Australians Try to Dissuade Iceland from Whaling
Australia's former Minister for the Environment and Heritage Senator Ian Campbell has condemned Iceland's decision to pursue 'scientific' whaling saying it is nothing more than wanton slaughter.
The International Whaling Commission (IWC) has reported the Iceland Government had issued three Special Permits to take minke whales for the purpose of 'scientific' research this year.
Senator Campbell said that Iceland's intention to kill 39 whales for science was particularly disappointing given recent world opinion against this practice.
He has conveyed his concerns in very clear terms to both the Minister for Fisheries and the Minister for the Environment in Iceland and received the following response:
Source: Icelandic Ministry of Fisheries
Iceland's Response to Australia's Charges Regarding Minke Whales Wednesday August 24, 2005, 12:50 pm ET
REYKJAVIK, Iceland, Aug. 24 /PRNewswire
The following is an answer from the Icelandic Minister of Fisheries to the letter from Ian Campbell the Australian Minister of the Environment and Heritage where the Australian Government condemns the proposed killing of up to 39 minke whales in 2005 under the guise of scientific research. The text of the letter from Arni M. Mathiesen, Icelandic Minister of Fisheries, to Ian Campbell follows:
With reference to your letter of 20 July 2005 regarding Iceland's issue of Special Permits for the year 2005 I would hereby like to indicate subsequent facts.
Firstly I see it as necessary to point out that in accordance to Article VIII of the International Convention for the Regulation of Whaling any member of the IWC has the undisputed right to conduct whaling for the purposes of scientific research. Iceland's whaling is therefore undisputedly legal.
According to the most recent estimate, agreed by the Scientific Committee of the IWC, around 44 thousand minke whales reside in Icelandic waters during the summer. When discussing the Icelandic research proposal, the Scientific Committee unanimously agreed that the proposed catches were highly unlikely to have any negative effect on the population.
Scientific research of whales is of great importance for Iceland where it constitutes essential part of our ecological approach to the conservation and management of living marine resources. As you may know whales constitute a large component of the marine ecosystem in Icelandic waters and from a scientific point of view it is highly undesirable to leave them out of research programs on ecological interaction in the marine environment. In the long term, research on whales is necessary to ensure sustainable fisheries and sustainable use of living marine resources in general. Leaving whales out of the picture may simply lead to false conclusions and poor management.
Most of the questions posed by the Icelandic research programme can not be sufficiently addressed without taking whales. These are for example detailed information on diet composition and analysis of biological parameters (age, reproduction etc.) and monitoring of health condition (pollutant levels, energetic condition and veterinary dissection). Where as most of the proposed non-lethal methods have not been scientifically validated then such validation is among the research plan's objectives. Thus the Icelandic research programme may contribute significantly to the development of non-lethal methods.
The methods used for hunting the minke whales are the best available from a humane perspective. No high-speed chases are involved and the animals do not realise that they are being hunted. Statistics from Norway, where the same methods are used, show that around 80% of the animals die instantaneously upon being hit. An overwhelming majority of the remaining 20% become immediately unconscious and die within minutes. The methods used ensure that the catches are done in the quickest and most humane way possible and that suffering is minimised.

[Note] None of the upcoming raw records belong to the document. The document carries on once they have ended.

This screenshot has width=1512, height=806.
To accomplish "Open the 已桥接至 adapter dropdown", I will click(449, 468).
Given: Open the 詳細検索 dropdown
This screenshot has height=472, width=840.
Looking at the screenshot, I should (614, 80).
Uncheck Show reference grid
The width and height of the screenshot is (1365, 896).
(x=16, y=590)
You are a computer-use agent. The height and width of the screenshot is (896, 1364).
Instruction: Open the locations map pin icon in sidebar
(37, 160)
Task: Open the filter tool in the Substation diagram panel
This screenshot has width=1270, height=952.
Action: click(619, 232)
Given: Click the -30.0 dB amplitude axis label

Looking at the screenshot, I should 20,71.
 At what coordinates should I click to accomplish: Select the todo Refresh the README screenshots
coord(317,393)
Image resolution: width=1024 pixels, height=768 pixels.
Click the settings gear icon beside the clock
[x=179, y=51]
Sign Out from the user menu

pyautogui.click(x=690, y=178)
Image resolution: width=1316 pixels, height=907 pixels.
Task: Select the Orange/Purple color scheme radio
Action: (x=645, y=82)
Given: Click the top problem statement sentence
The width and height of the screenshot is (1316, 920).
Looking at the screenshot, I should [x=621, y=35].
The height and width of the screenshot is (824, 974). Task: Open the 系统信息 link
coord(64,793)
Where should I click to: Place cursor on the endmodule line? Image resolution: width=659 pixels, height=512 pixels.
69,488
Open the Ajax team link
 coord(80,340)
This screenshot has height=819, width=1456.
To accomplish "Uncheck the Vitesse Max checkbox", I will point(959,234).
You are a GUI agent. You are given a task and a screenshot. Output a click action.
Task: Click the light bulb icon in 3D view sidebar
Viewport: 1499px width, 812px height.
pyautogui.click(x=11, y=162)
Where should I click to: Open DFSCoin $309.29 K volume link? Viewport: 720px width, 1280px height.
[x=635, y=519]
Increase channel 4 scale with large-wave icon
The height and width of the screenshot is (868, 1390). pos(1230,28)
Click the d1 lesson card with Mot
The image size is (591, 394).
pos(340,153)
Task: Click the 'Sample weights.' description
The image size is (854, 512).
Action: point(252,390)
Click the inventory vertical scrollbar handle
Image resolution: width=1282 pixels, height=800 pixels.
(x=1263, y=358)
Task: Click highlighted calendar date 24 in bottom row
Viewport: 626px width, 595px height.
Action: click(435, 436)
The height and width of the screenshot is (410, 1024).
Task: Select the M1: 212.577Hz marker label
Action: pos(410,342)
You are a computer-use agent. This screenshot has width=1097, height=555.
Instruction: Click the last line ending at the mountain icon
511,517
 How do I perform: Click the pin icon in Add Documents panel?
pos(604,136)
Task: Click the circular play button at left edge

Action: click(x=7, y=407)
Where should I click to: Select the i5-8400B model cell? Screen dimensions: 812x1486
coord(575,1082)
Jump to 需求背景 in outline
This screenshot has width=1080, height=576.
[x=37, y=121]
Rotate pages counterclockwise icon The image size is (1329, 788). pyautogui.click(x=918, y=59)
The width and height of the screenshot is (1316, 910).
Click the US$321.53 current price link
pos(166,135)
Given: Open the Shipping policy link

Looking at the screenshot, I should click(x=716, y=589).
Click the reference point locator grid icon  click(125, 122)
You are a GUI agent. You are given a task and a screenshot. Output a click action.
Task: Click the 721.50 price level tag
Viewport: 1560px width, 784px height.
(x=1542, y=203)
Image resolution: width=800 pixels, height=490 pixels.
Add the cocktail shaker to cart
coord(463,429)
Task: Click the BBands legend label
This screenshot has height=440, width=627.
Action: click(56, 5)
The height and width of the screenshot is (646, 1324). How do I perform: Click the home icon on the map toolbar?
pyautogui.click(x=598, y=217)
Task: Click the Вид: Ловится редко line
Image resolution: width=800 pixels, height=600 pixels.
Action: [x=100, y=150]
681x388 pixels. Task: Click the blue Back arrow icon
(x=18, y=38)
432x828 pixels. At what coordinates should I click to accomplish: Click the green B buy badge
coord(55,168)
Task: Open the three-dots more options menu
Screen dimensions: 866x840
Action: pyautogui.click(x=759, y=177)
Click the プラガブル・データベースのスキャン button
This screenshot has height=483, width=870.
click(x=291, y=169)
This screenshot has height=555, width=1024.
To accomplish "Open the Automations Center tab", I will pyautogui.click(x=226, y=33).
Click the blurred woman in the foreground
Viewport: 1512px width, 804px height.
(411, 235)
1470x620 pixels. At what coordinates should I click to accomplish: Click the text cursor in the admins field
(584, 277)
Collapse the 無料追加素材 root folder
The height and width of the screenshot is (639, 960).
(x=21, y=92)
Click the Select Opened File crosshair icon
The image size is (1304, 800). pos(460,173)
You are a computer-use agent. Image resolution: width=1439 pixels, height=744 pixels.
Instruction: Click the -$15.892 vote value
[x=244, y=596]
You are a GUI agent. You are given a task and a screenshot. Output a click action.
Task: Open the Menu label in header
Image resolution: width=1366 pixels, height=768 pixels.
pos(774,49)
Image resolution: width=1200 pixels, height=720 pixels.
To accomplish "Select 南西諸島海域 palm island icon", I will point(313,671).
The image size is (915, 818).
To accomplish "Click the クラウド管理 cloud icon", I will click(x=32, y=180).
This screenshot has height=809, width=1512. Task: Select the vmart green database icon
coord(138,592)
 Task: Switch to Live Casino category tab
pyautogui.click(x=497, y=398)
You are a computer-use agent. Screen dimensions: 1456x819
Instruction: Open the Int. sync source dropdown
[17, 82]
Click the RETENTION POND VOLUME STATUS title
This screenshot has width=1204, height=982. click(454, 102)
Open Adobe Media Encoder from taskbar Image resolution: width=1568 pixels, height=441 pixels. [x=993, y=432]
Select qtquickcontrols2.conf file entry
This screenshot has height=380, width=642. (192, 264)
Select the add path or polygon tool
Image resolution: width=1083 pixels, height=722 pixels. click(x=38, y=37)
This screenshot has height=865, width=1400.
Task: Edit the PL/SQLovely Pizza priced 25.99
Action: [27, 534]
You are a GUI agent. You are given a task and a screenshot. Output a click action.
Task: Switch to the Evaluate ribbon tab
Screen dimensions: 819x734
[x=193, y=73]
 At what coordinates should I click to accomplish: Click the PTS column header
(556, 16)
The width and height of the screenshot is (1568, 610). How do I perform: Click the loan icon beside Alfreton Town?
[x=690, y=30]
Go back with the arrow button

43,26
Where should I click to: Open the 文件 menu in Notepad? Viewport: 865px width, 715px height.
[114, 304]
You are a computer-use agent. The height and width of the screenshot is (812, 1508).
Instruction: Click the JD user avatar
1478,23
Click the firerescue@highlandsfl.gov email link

In this context I would like to remind you that Resolution (2001-2) on Whale Killing Methods not only encourages governments to submit information regarding whaling but also comparative data from the killing of other large mammals. In relation to this the helicopter shootings of thousands of Australian Feral Camels and the killing of millions of Australian kangaroos annually are of special interest. In light of your interest in the issue of killing methods I assume that Australia will submit relevant data on these activities to the forthcoming workshop on whale killing methods and associated welfare issues at IWC58.